For more on integrated scoring and business use cases, see our guide for accountants on automating financial analysis.
Frequently asked questions
Which financial ratios matter most for a Belgian SME?
If we had to pick three: solvency (equity / total assets, ideally > 25%), operating margin (operating result / turnover, ideally > 8%) and interest coverage (EBIT / financial expenses, ideally > 5). These three cover structural, operational and financial-stress angles. A proper assessment requires the 12 ratios presented, plus qualitative indicators.
Are the 'healthy' thresholds the same for all sectors?
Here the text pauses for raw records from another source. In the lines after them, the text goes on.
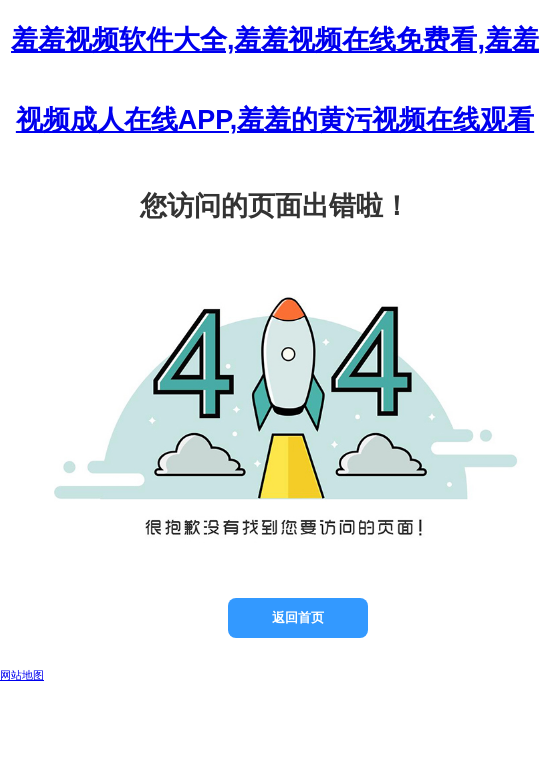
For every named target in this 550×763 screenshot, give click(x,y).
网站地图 (22, 675)
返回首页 (298, 617)
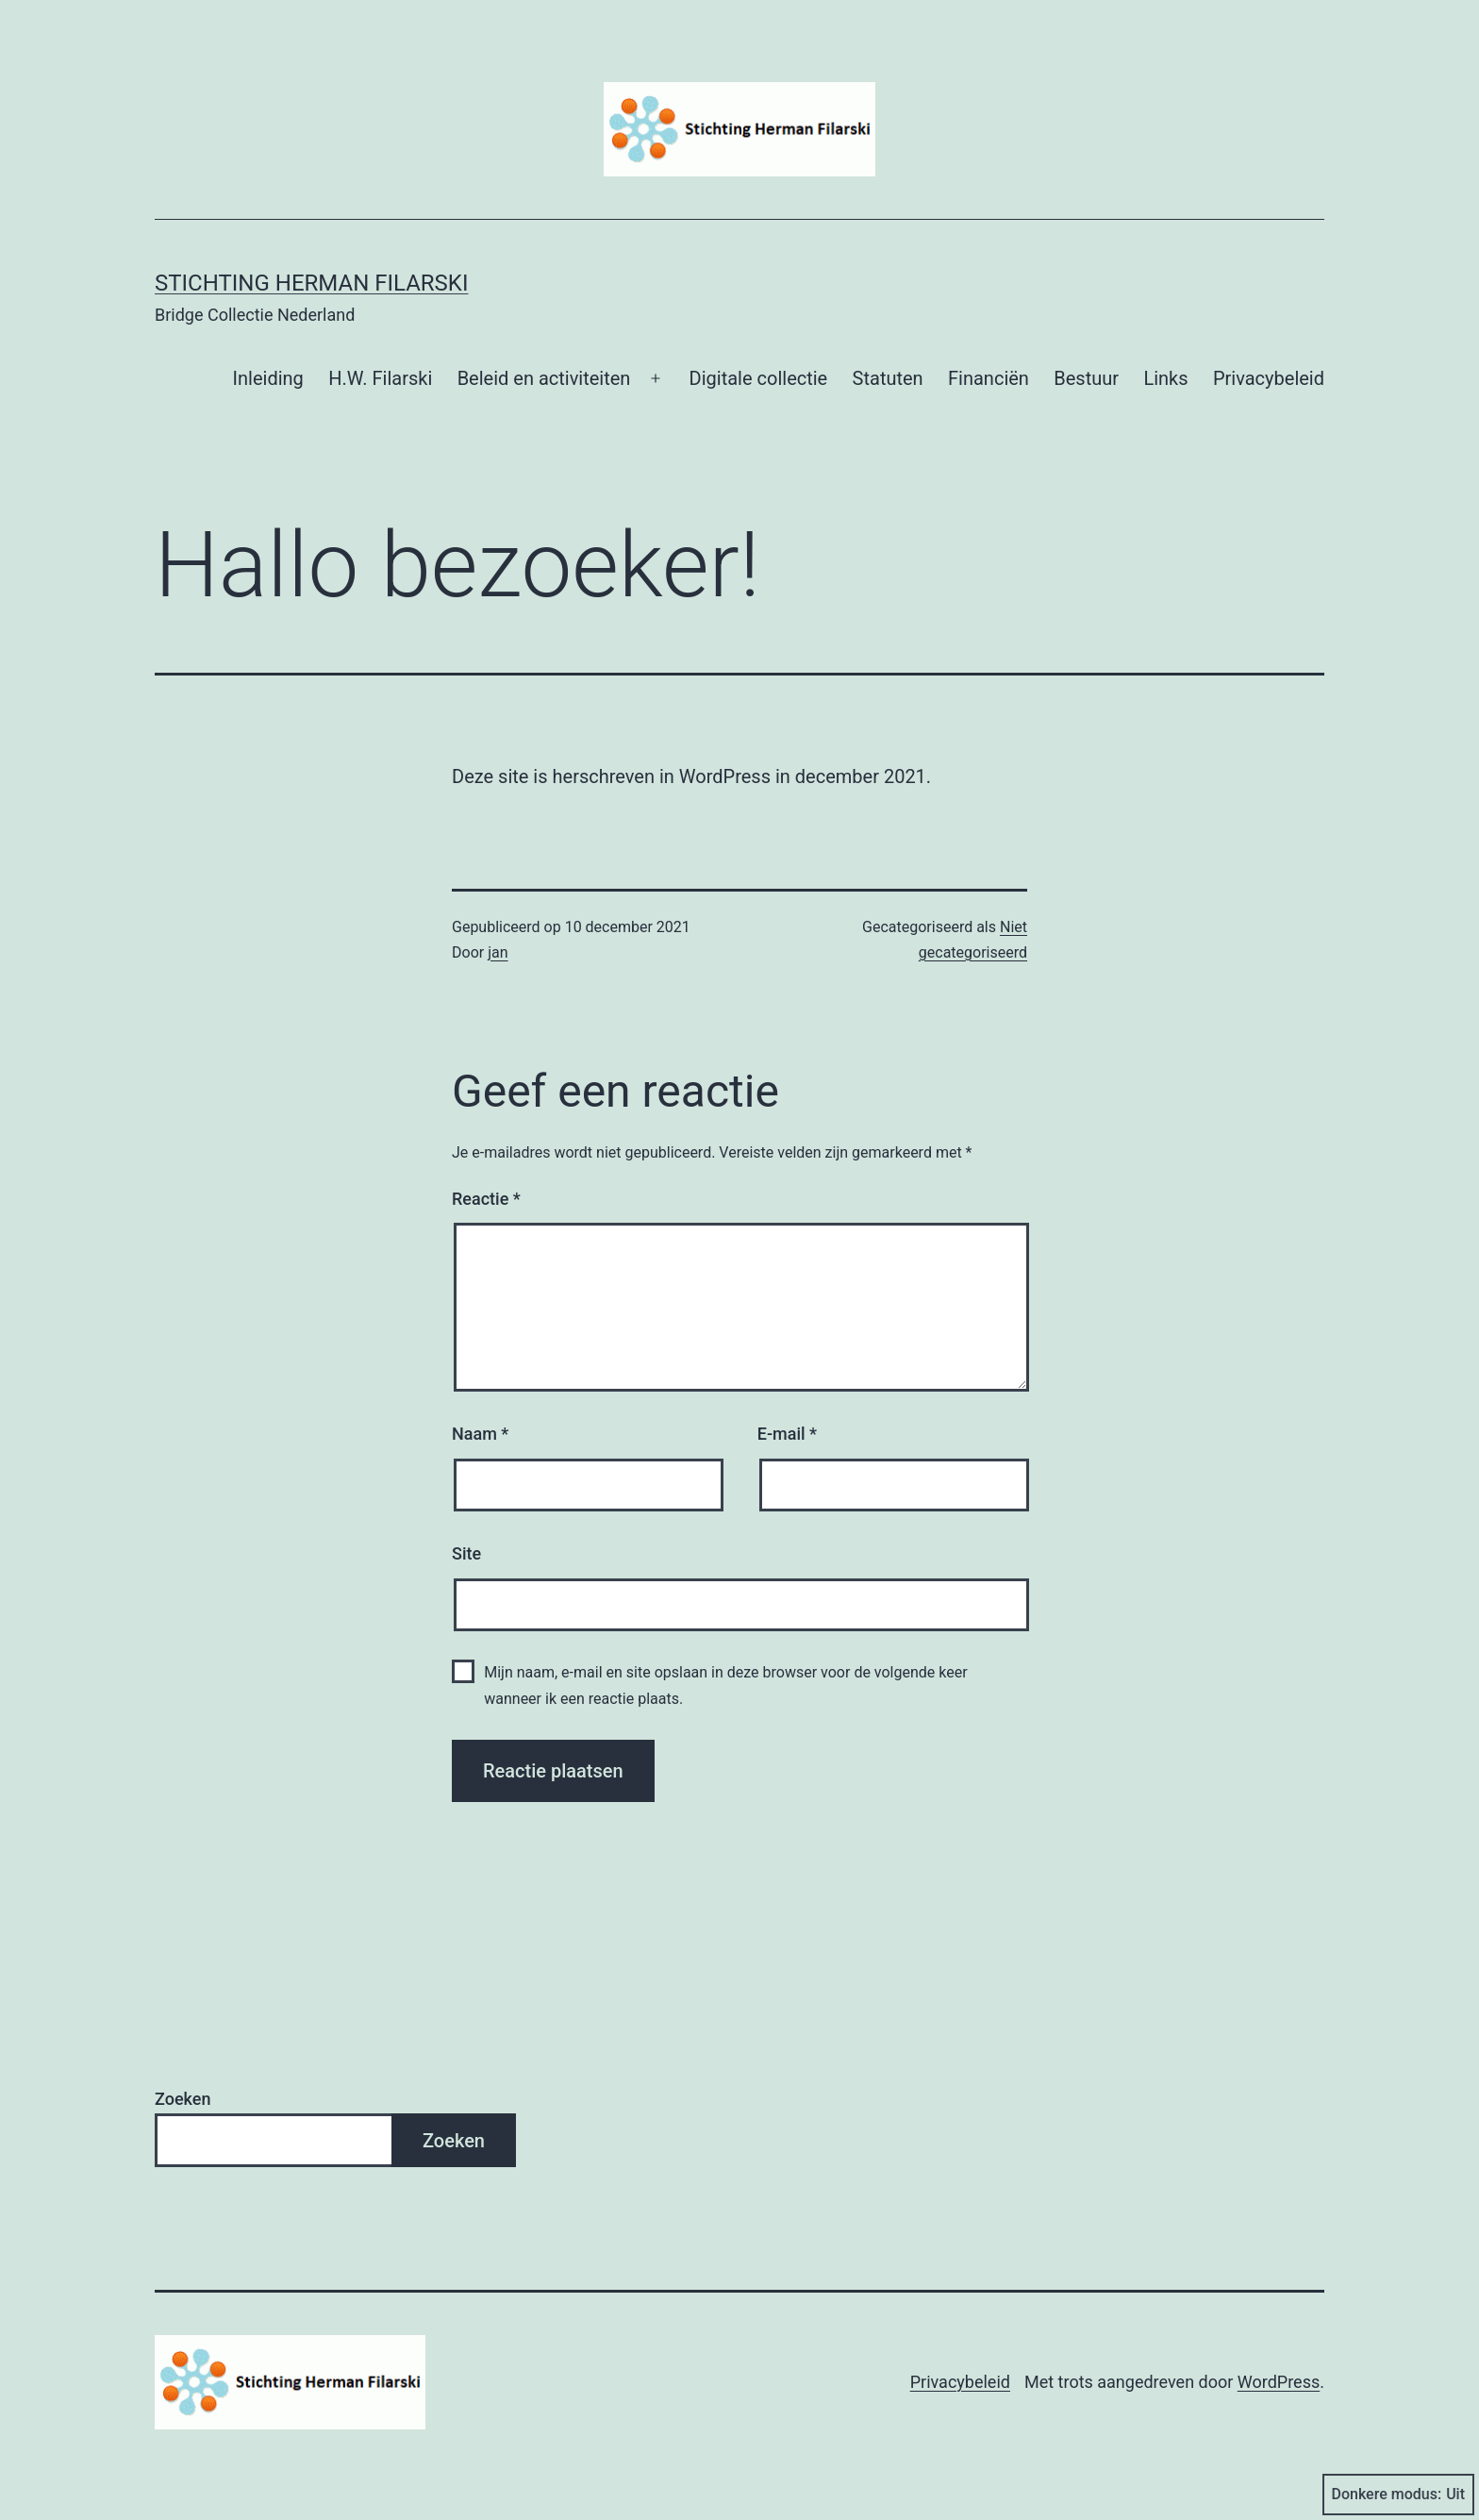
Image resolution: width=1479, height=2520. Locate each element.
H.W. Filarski (380, 378)
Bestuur (1086, 378)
No. Margins, asset turnover and productivity depend strongly on sector. A restaurant with 3-5% net margin is doing well, whereas a software publisher at the same 3-5% would be underperforming. Best practice is to compare a company to the median of its NACE sector — the Company Belgium API exposes these sector benchmarks optionally.
How should I interpret a sharp variation in a ratio between two fiscal years?
A sharp variation (> 30%) between two fiscal years always warrants manual analysis. Typical causes: filing schema change (the ratio becomes mechanically incomparable), exceptional operation (sale, acquisition, capital increase), accounting change (move to IFRS, estimate revision), or simply an exceptional year (non-recurring gain or loss). Without context, an isolated ratio can mislead.
Are ratios enough to decide on a supplier credit?
No. Ratios are an excellent first filter but capture neither qualitative BCE signals (director changes, recent address transfer, late filing), off-balance-sheet commitments (given guarantees, litigation), nor AML risks (PEPs, sanctions). A complete scoring file combines ratios + academic scores + BCE signals + AML checks. That is exactly what the Company Belgium API does in its financial-intelligence endpoint.